I started watching Merton: A Film Biography (1984) last night and finished it this morning. Perfect beginning to my day alone. I have some tasks I wish to complete so I will get this journal entry done so I can keep moving. Maybe the problem with my monastic days is my laziness, it is good to have a chore to complete.
I am looking out into the backyard from the kitchen table; the persimmon has less than a dozen leaves. The sun is still low at 9:30 AM so the shadows are long. Weather.com says 59 degrees. Good weather to feel contemplative, it is the closest to the feeling of the fall days the rest of the country enjoys we will have in southern California.
Near the beginning of the film, one person mentioned how when you start reading Merton, you want to read more and more of his books. That is how it was for me in college and the years that followed. I enjoyed and remembered a lot of the readings they used in the movie. I wanted to get out my Merton books and start reading. That will probably wait for retirement.

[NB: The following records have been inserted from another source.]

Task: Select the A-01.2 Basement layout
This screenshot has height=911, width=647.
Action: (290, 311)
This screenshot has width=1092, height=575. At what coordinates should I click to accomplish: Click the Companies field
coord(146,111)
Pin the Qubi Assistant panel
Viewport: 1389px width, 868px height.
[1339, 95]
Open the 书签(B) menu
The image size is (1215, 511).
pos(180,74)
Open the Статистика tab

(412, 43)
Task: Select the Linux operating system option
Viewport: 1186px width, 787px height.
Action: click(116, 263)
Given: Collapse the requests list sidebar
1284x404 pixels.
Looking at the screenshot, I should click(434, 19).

There were lots of threads also such as the Dalai Lama or Thich Nhat Hanh talking about there meeting and relationship with Merton. I wrote down where I think they were quoting Merton that the path of all great traditions was to transform human consciousness through spiritual discipline. The one thing he wanted to be remembered from his last talk in Asia was that we can't rely on structures, we stand on our own feet. That coincides with my current situation where I am not feeling that supported by the Methodist Church but I am not attracted to switch since I don't think it will be that much better or at least not appropriate at this time.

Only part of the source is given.